### [WHAT IS BEING ASKED]
Beginning at the line that mentions "The height and", retype the rest of the records below exactly. Pictures are not part of the copy.

### [SUPPLIED RECORDS]
++++++++++++++++++++

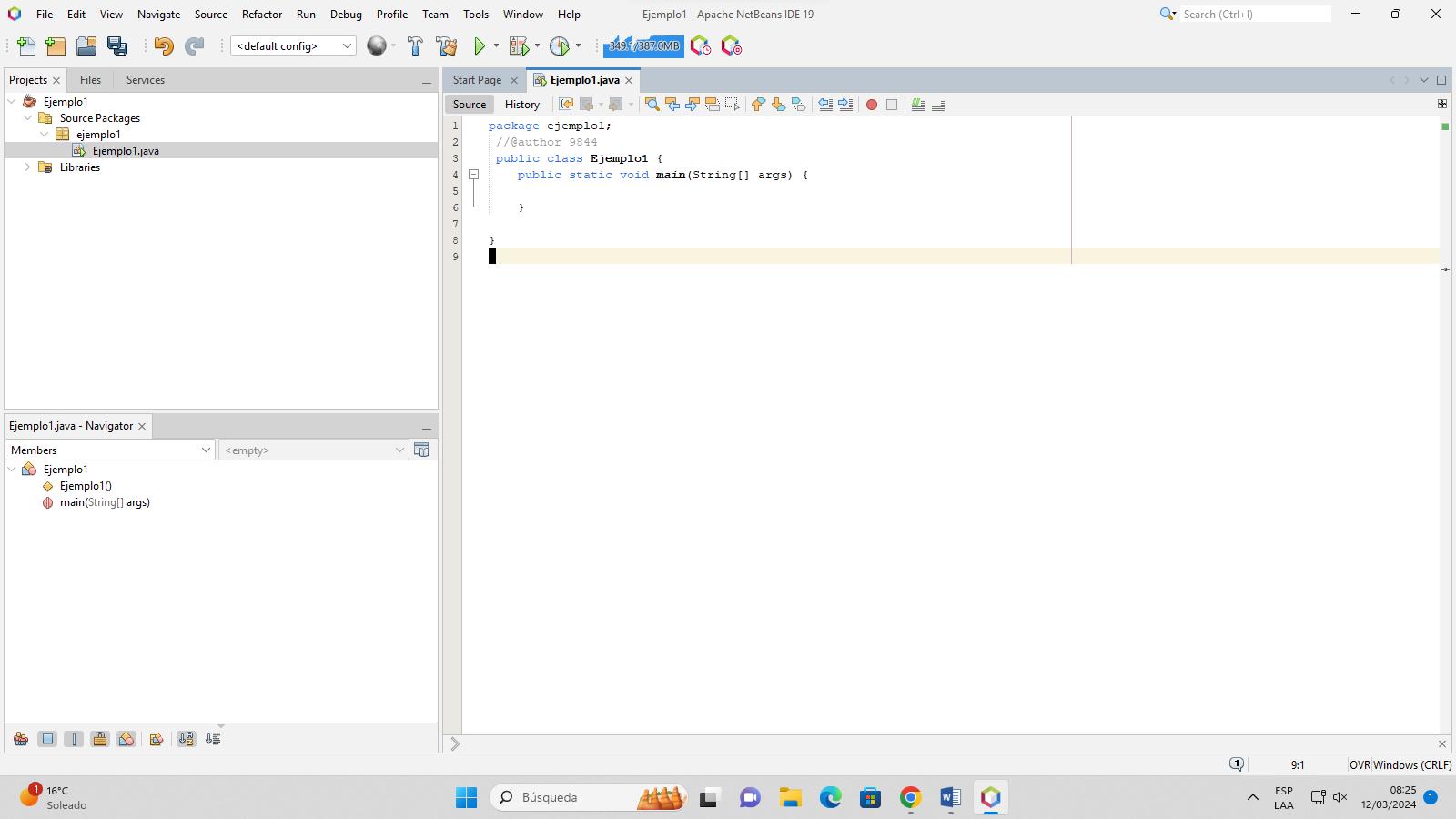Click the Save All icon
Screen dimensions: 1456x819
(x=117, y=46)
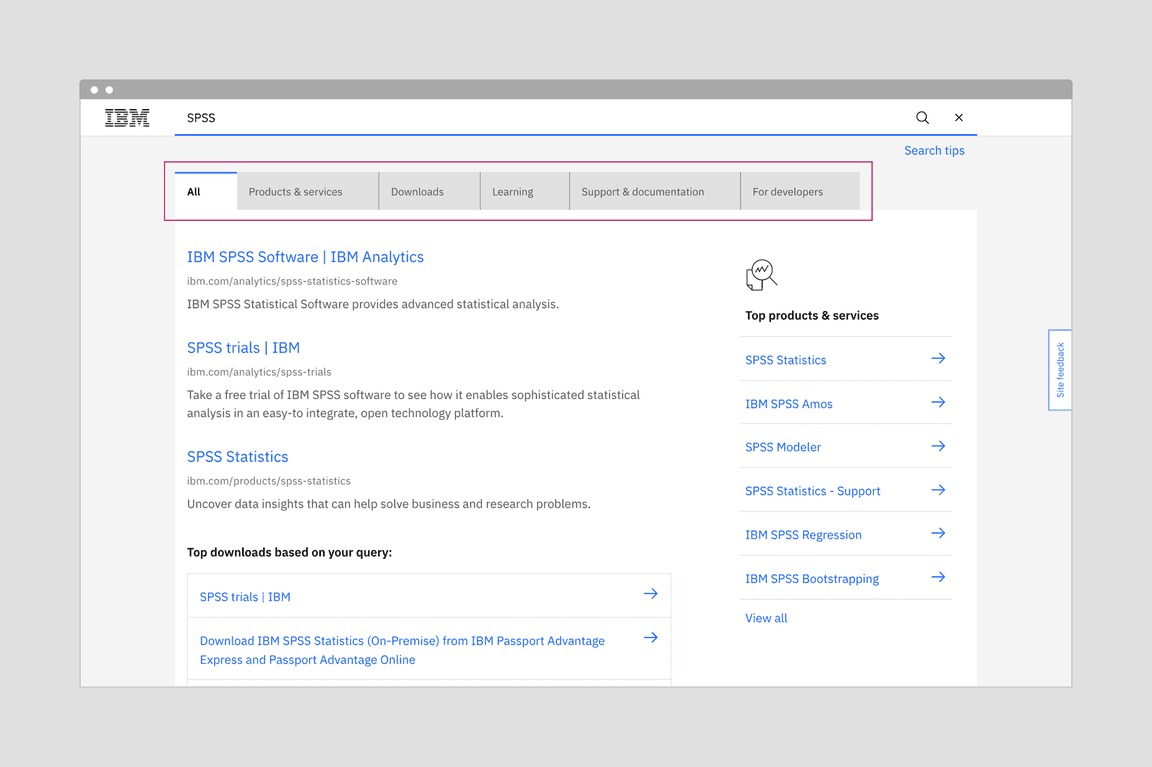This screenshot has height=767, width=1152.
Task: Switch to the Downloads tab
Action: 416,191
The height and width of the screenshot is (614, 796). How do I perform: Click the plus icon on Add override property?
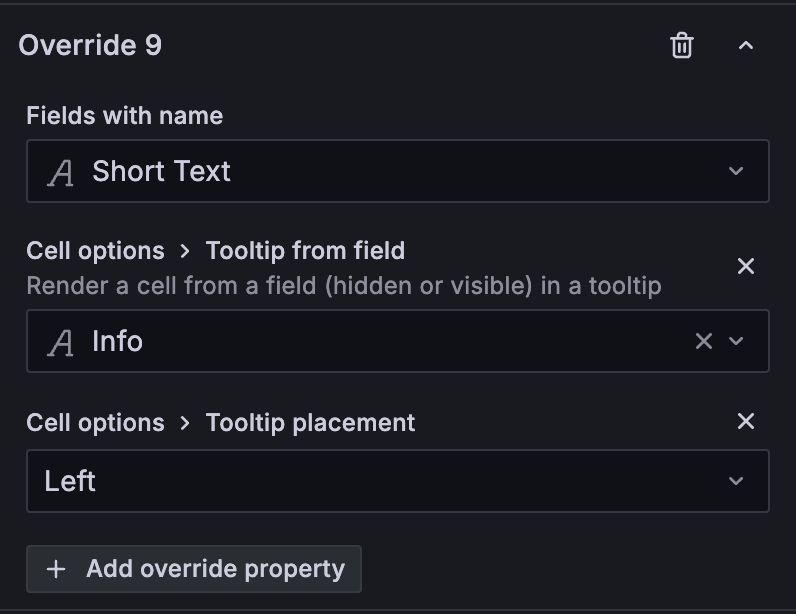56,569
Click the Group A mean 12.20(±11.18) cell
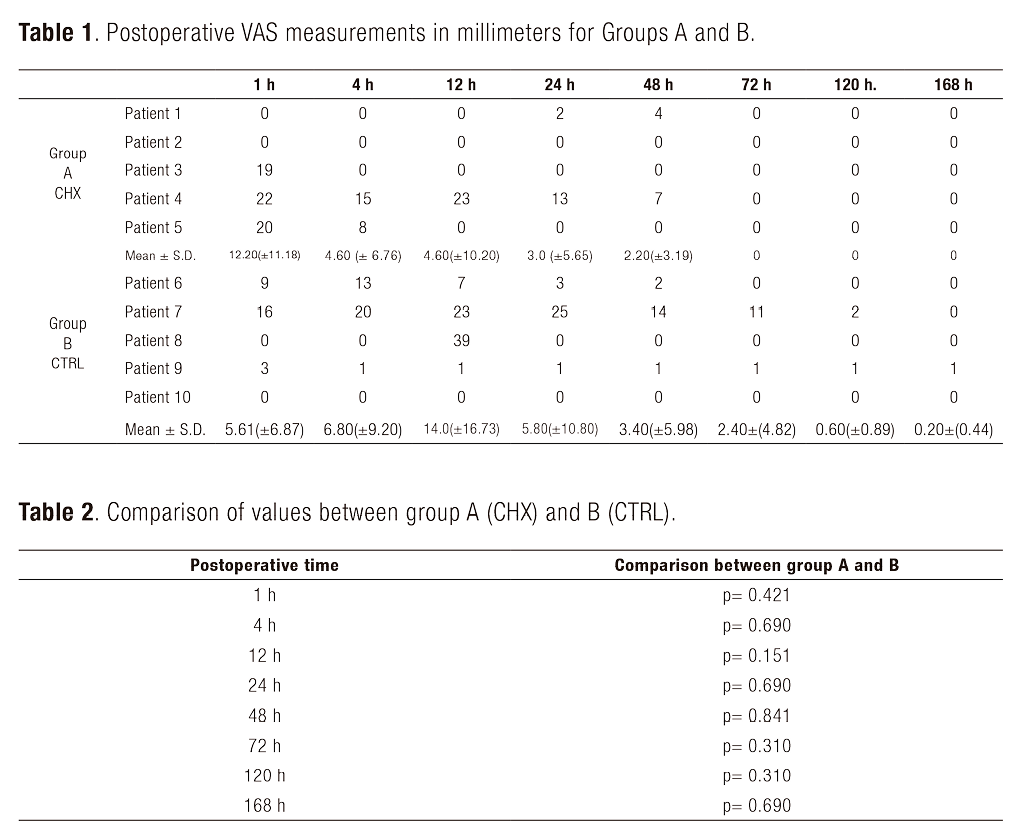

++++++++++++++++++++

### [FINISHED TASK]
The height and width of the screenshot is (614, 796). How do I perform: Click the plus icon on Add override property?
56,569
Click the Group A mean 12.20(±11.18) cell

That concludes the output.